• [TASK]: When the line containing "Where should I" appears in the entries below, begin printing there and stop after the line containing "Task: Open the Bots"; print each of those lines exactly and no other line.

** Opening INPUT block **

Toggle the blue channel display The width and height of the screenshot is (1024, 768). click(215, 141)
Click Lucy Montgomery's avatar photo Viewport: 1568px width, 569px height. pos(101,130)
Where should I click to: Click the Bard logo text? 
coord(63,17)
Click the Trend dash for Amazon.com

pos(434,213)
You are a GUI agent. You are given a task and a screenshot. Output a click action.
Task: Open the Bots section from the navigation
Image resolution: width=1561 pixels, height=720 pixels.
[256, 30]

** Closing INPUT block **
** Opening INPUT block **

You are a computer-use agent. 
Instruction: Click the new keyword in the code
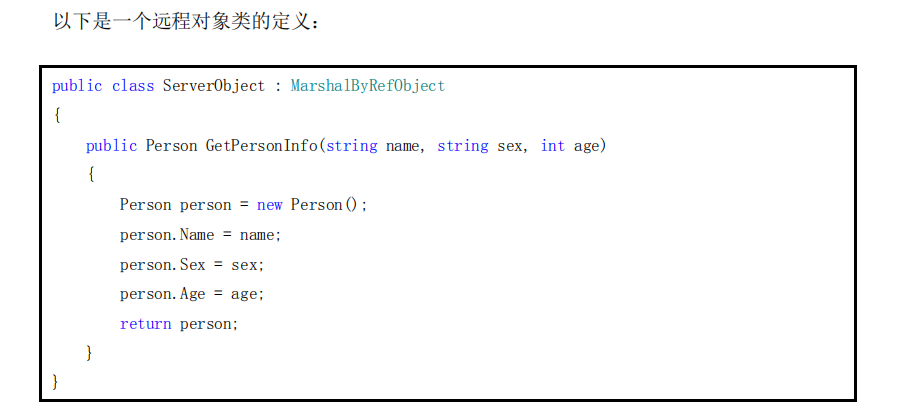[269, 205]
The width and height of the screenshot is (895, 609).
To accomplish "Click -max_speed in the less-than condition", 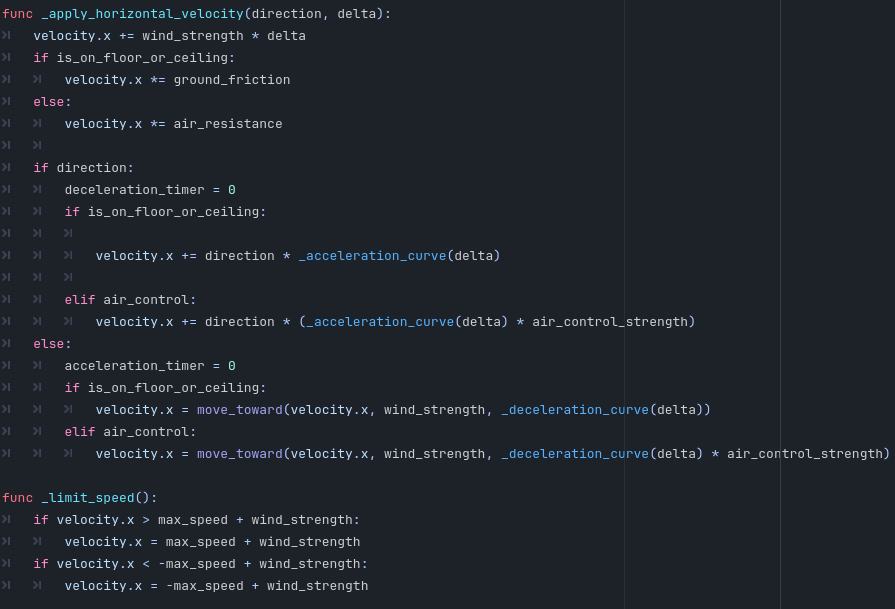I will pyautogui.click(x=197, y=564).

** Closing INPUT block **
** Opening INPUT block **

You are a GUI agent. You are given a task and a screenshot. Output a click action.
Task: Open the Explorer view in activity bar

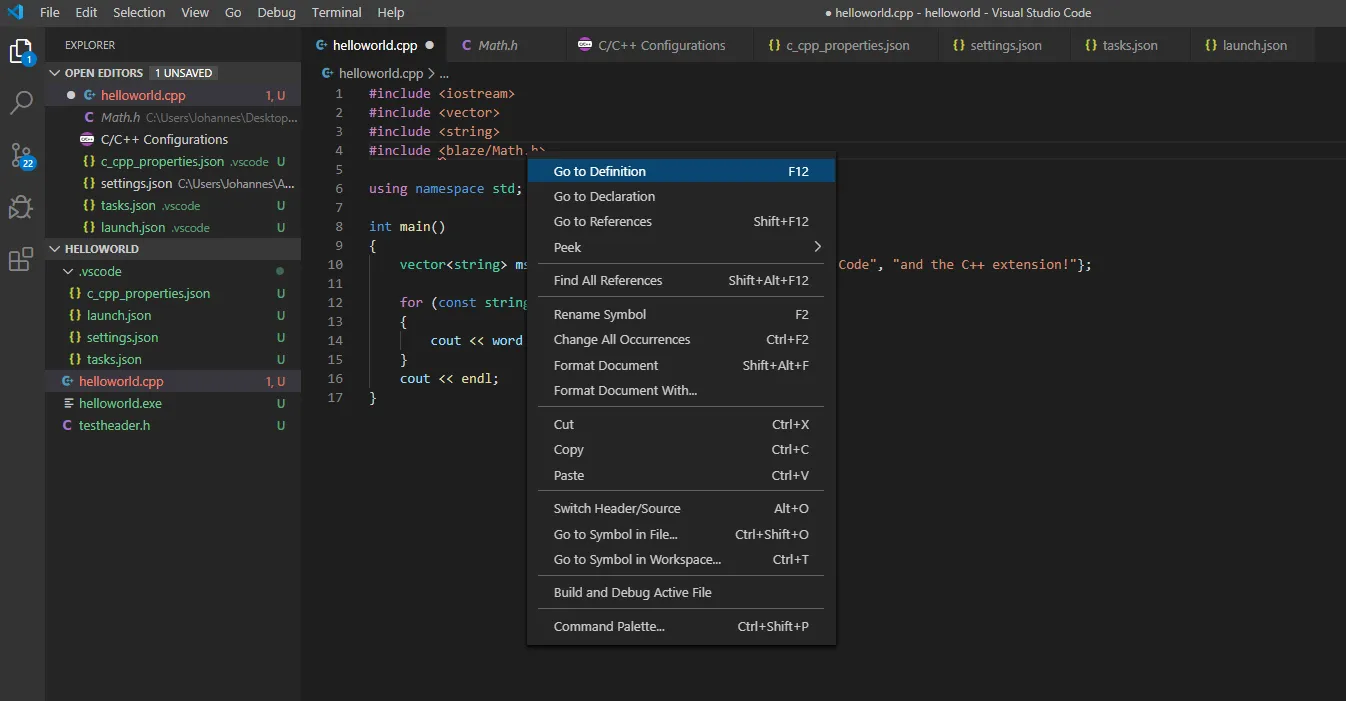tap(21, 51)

** Closing INPUT block **

• [WRITTEN RESPONSE]:
Where should I click to: Click the Bard logo text? 
coord(63,17)
Click the Trend dash for Amazon.com

pos(434,213)
You are a GUI agent. You are given a task and a screenshot. Output a click action.
Task: Open the Bots section from the navigation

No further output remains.